Crítica: O Grito: Origens – 1ª Temp -Série Netflix (2020)

O Grito: Origens

A série O Grito: Origens consegue conquistar a atenção do público no início, mas se perde em meio a tantos personagens e se torna uma maldição para os que buscam algo novo e ou original…

Pensando em reciclar, e, até mesmo ser original ao contar a origem da maldição que teve início na franquia de terror criada por Takashi Shimizu, a Netflix aposta em uma série composta por 6 episódios de 30 minutos cada, onde a idéia é  contar ao público a origem da maldição e como tudo tomou a proporção que já foi visto nos filmes anteriores. Porém, esse é o maior problema: tentar contar a origem de algo que não tem mais necessidade.

Em pleno 2020 a indústria cinematográfica entregou um remake de O Grito que foi dirigido por Nicolas Pesce, desagradou os fãs em todos os quesitos e se tornou mais um filme de fracasso ao lado de O Grito 2 e O Grito 3, de 2006 e 2009 respectivamente. Mas ao que tudo indica, mesmo com uma história saturada, tem quem precise contar como tudo começou – mesmo sem se envolver os filmes anteriores.

De toda maneira, a série apresenta um começo promissor e muito interessante. Os dois primeiros episódios são o segredo para ganhar a confiança do público em continuar a assistir a série. Ambos muito bem construídos e com um roteiro que aposta não somente no terror, mas tem como foco principal poder apresentar e desenvolver as personagens que são apresentadas, porém, não fica muito claro o que acontece com a produção que consegue fazer com que o espectador se sinta cansado por conhecer tão a fundo algo que poderia ser desenvolvido ainda mais nos próximos episódios.

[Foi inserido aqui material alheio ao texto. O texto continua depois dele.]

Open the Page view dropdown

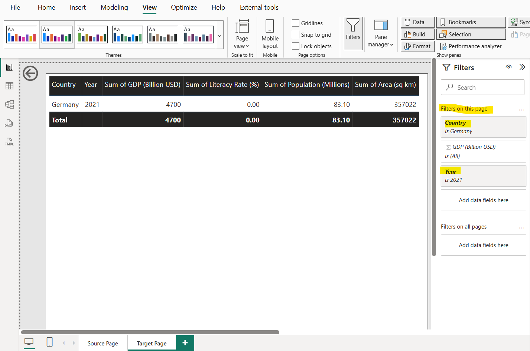tap(242, 36)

É bacana ver que a ideia da direção é abordar o início da maldição, o porquê do miado do gato e como as pessoas tem uma morte violenta e cruel vindas da casa. Mas com o decorrer da história o espectador percebe que foi somente uma ideia. Todo aquele suspense e mistério inicial acabam ficando de lado e dando espaço ao terror psicológico e também ao gore – o que não compromete o desenvolvimento da série, mas que tenta impactar e prender o espectador que se vê perdido em tantas informações.

O maior problema que O Grito: Origens enfrenta é justamente o que os filmes não apresentaram até então: a falta de história. Quando o espectador chega em um determinado episódio, ele percebe que não terá muitas surpresas e passa a ficar confuso, principalmente com o salto temporal que a série tem de 1988 a praticamente os dias atuais. Além disso, o roteiro mostra que não tem mais o que contar já que inseriu vários personagens secundários e histórias paralelas sem sentido e ou aprofundamento, causando ainda mais desinteresse no espectador que já chega nos episódios finais.

Mas sabemos que nem tudo é ruim. Como dito anteriormente, a série apresenta pontos legais e bem estruturados, o elenco é competente e entrega o prometido para uma história que busca ser original e contar o início de tudo. Em termos técnicos, a fotografia e trilha sonora conseguem ganhar o coração do público, principalmente aos que conhecem os filmes japoneses.

Por fim, é certo dizer que a ideia de trazer uma história já saturada pela indústria cinematográfica é no minimo ousada e arriscada, a produção acerta em metade da receita para fazer a série dar certo, apresenta personagens interessantes e desenvolve um suspense necessário para fazer dar certo, mas ela acaba desandando a receita do “bolo” na metade para o final, entregando assim um  desfecho  confuso e fraco, onde deixa a entender que uma segunda temporada de O Grito:Origens de fato irá acontecer – e vamos torcer para isso se concretize, afinal de contas, precisamos entender tudo o que foi mostrado sem explicação.